Return Address Stack (RAS)
So far we've seen branch prediction done for branch and jump instructions, but
what about function ret
instructions? Functions are designed to be called
anywhere, so their ret
address will not always be the same location in code.
This makes them tougher to predict using our current methods of branch
prediction - how do we prevent from fetching instructions from the wrong
location when returning from a function?
The return address stack is a separate predictor used specifically for predicting returns. It operates similar to the process stack in that it pushes and pops return address for function calls onto the stack. The primary difference between a process stack and the RAS is that the RAS is a very small hardware structure designed to make a prediction very quickly.

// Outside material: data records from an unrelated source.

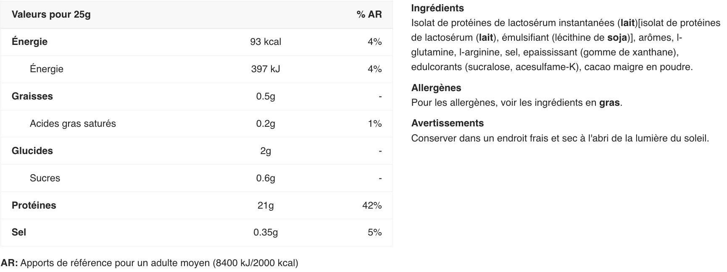Click the Graisses row label
Image resolution: width=727 pixels, height=272 pixels.
tap(32, 96)
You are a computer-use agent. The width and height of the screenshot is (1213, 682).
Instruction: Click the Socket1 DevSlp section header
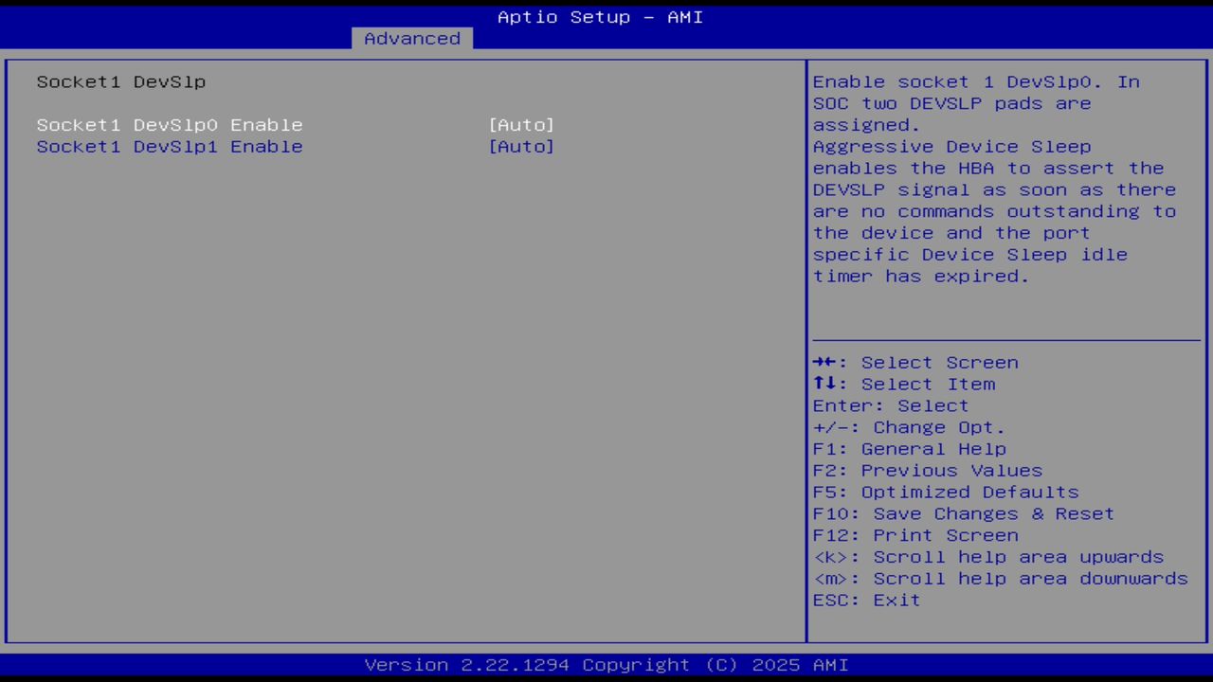tap(120, 81)
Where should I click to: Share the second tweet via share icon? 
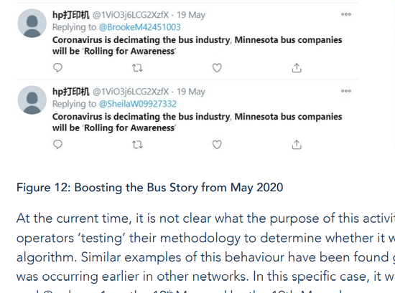[x=297, y=145]
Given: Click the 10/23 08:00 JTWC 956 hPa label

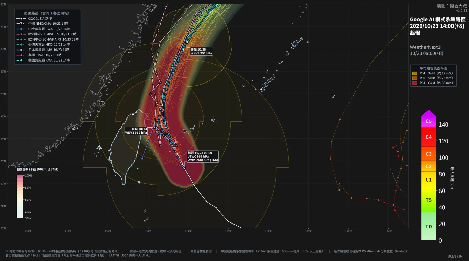Looking at the screenshot, I should point(203,156).
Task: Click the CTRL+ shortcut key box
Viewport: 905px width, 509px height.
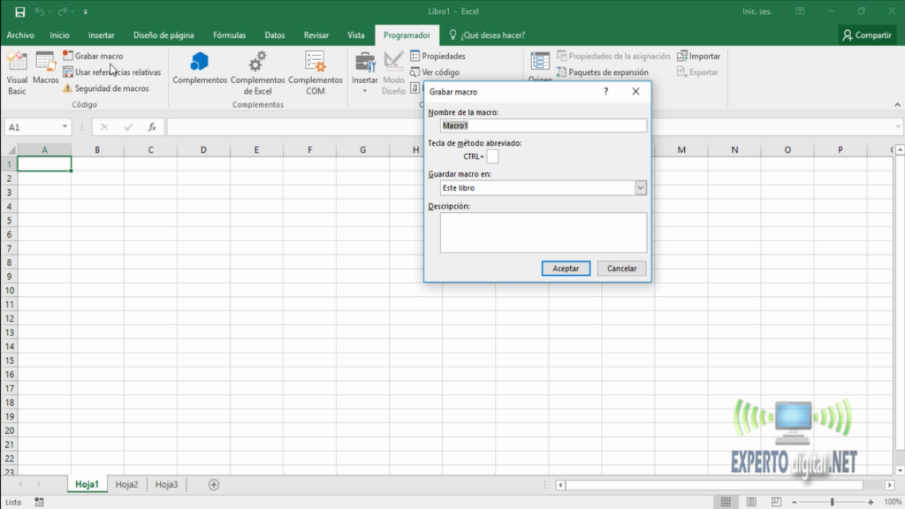Action: click(x=492, y=156)
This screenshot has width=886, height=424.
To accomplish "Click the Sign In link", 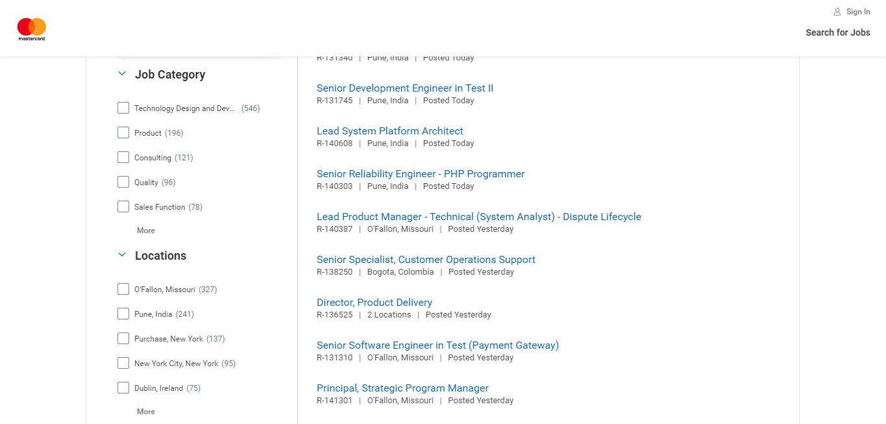I will (x=857, y=12).
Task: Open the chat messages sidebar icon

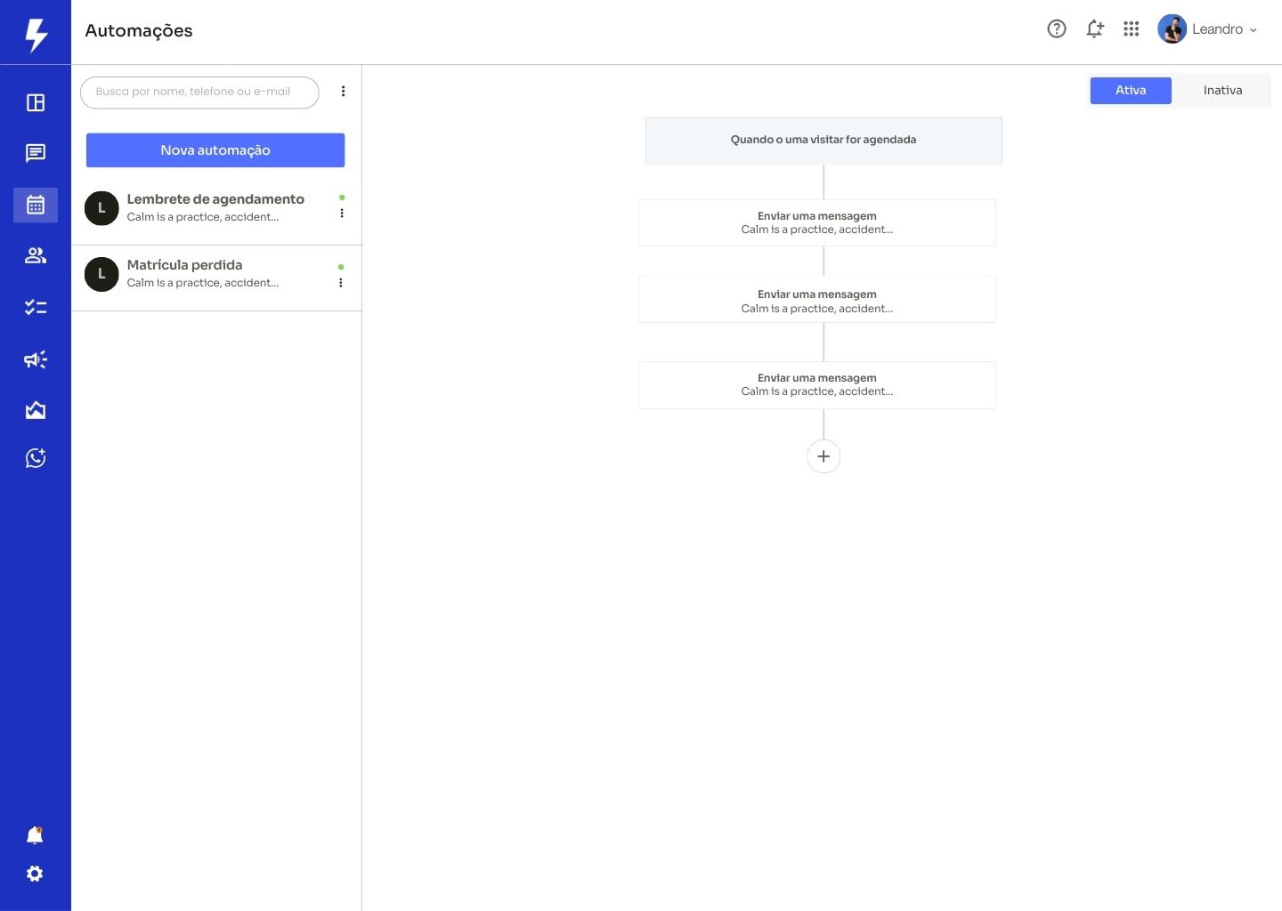Action: pos(36,153)
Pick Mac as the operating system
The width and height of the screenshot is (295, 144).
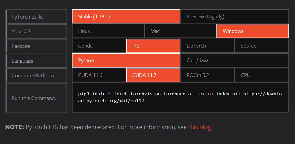(180, 31)
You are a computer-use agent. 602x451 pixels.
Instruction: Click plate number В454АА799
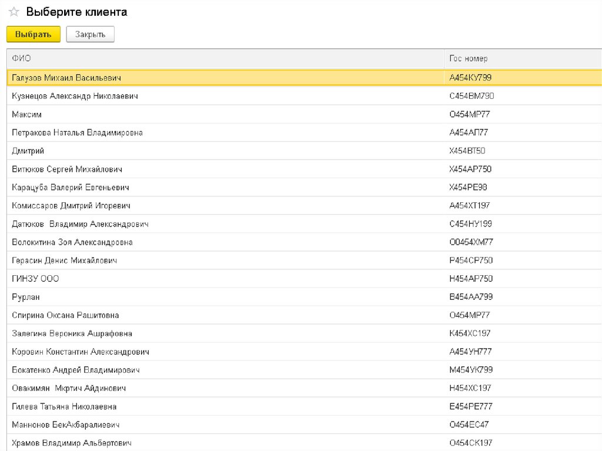(x=470, y=297)
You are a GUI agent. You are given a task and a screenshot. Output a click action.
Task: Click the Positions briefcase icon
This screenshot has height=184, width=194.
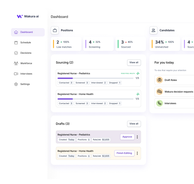point(55,30)
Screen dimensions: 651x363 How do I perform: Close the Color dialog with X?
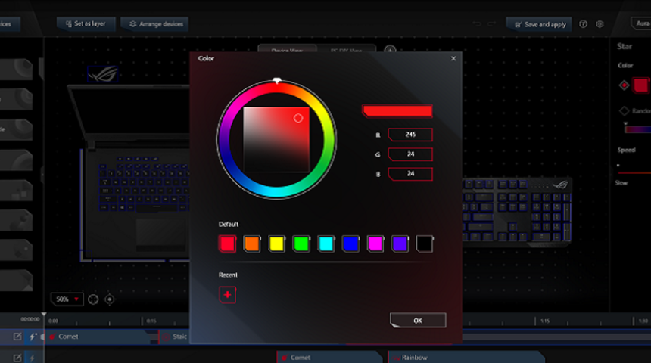[x=453, y=58]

So what happens when the RAS is full and we continue to call into more functions? We have two options:
- Don't push any more return pointers into the RAS
- Wrap around and overwrite RAS entries
So, is it better to wrap around and overwrite RAS entries? The results of a quiz from the class provides the justification for why it's better to wrap around and overwrite RAS entries. In the provided justification below, we demonstrate with a high-level diagram that if we don't push new entries into the RAS when it's full, all we're doing is saving ourselves from mis-predicting older functions calls for functions that aren't getting called often.

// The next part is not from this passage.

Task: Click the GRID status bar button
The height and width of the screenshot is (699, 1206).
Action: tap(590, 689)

In contrast, if we wrap around the entries in the RAS, we're more effectively using the entires we have in the RAS to correctly predict immediate function call returns that are more likely to happen more often.
So how do we know the instruction is a ret
?
Right, we can't push and pop values to/from the RAS without knowing if the
instruction is actually a ret
, and we only learn what the instruction is if
we fetch and decode. Two methods exist:
- We can use a predictor to determine if the program counter contains a
ret
. Once the program counter is seen, we now know this program counter contains an instruction that is aret
and we can then push the value onto the RAS. - We can use pre-decoding!

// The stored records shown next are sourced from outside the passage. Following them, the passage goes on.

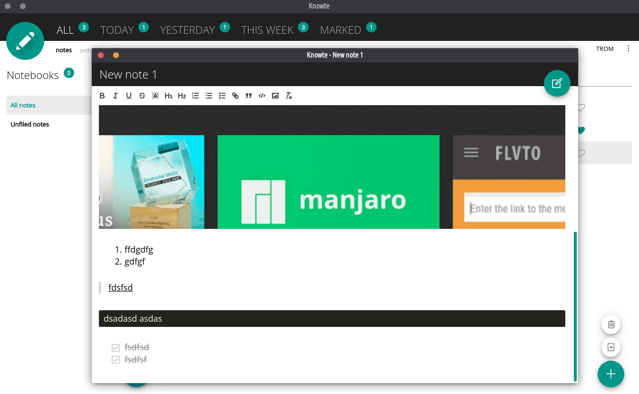Insert a link with the chain icon

click(235, 96)
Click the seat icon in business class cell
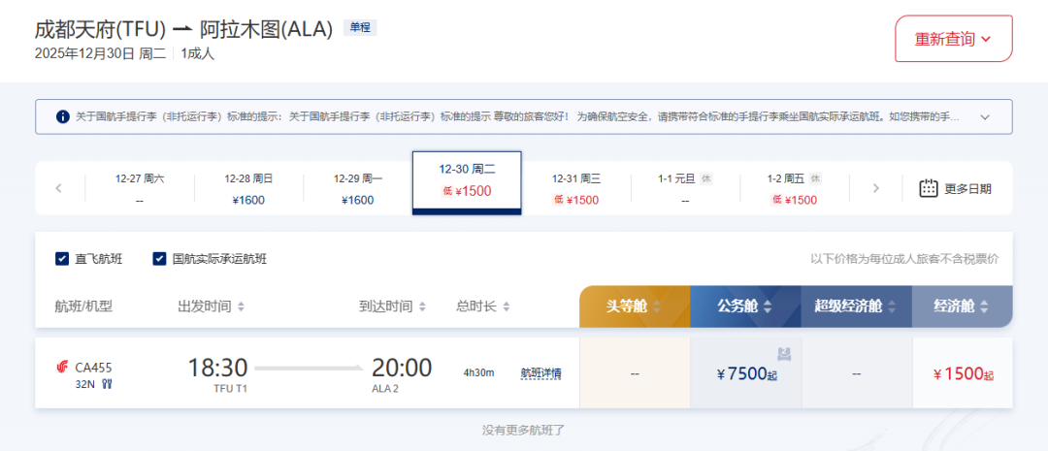 tap(783, 352)
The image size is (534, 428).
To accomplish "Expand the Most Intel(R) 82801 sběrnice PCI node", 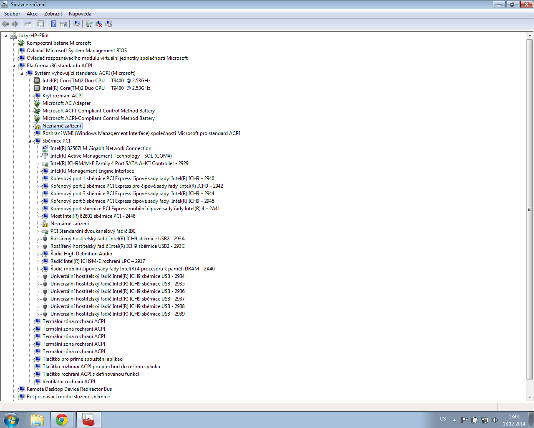I will pyautogui.click(x=38, y=217).
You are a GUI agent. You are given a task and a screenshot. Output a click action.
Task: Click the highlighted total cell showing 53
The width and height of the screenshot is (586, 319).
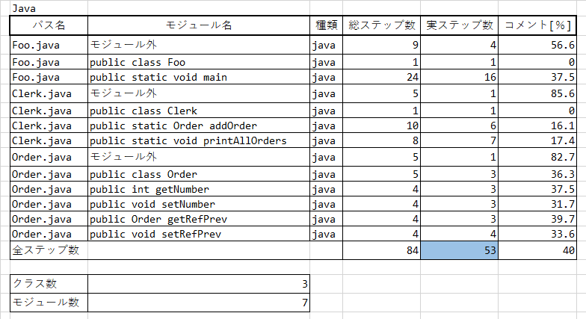(x=459, y=250)
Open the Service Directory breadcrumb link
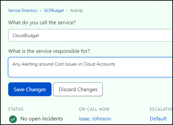 pyautogui.click(x=23, y=10)
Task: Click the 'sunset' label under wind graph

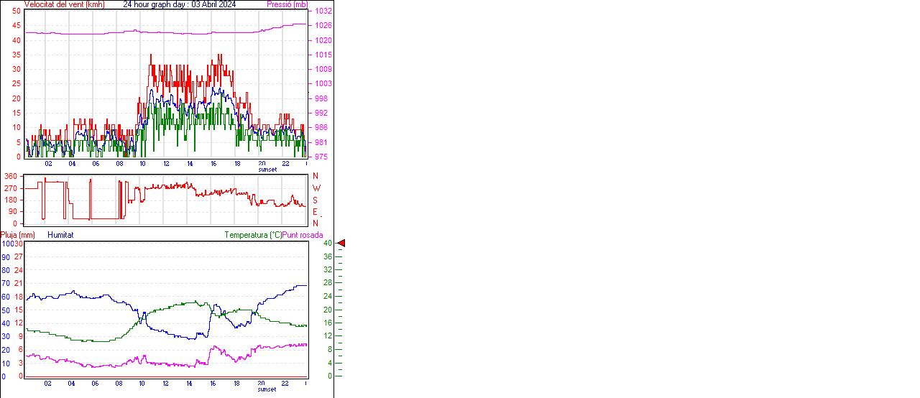Action: [x=267, y=170]
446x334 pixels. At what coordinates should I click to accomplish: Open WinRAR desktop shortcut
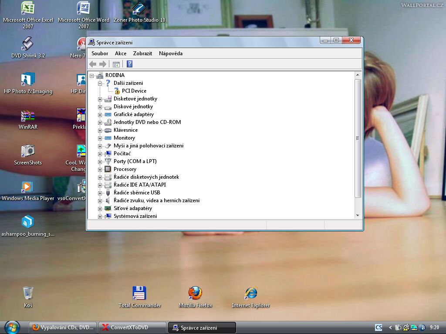click(x=28, y=116)
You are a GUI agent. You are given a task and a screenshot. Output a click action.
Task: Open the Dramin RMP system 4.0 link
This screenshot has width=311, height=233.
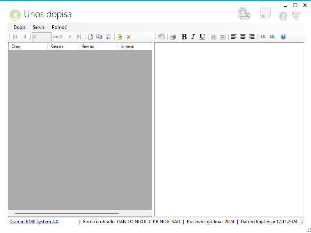tap(34, 222)
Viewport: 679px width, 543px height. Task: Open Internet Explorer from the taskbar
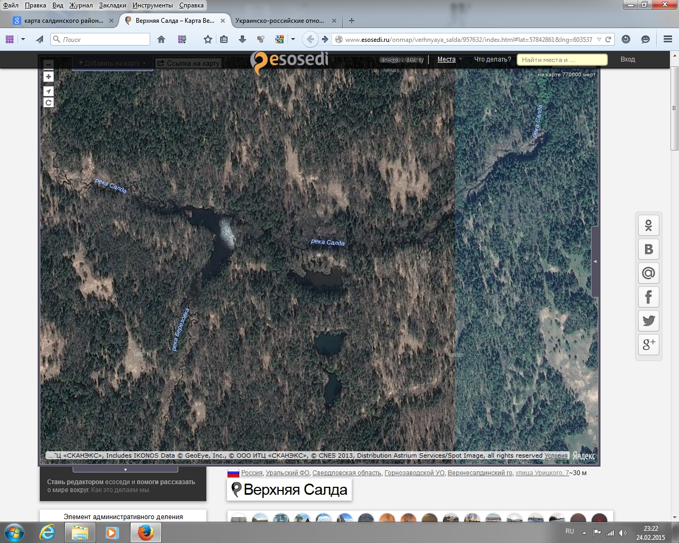(47, 532)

- The processor contains a cache that stores instructions that have been fetched from memory. The processor fetches instructions from the cache unless the processor incurs a cache miss - then the process will access memory to acquire the next instruction.
- Pre-decoding is a process in which we access memory to acquire the next
instruction, and as we acquire the next instruction we decode a little bit of it
to determine if it's a
ret
instruction. If it is, we store this information with the instruction in the cache.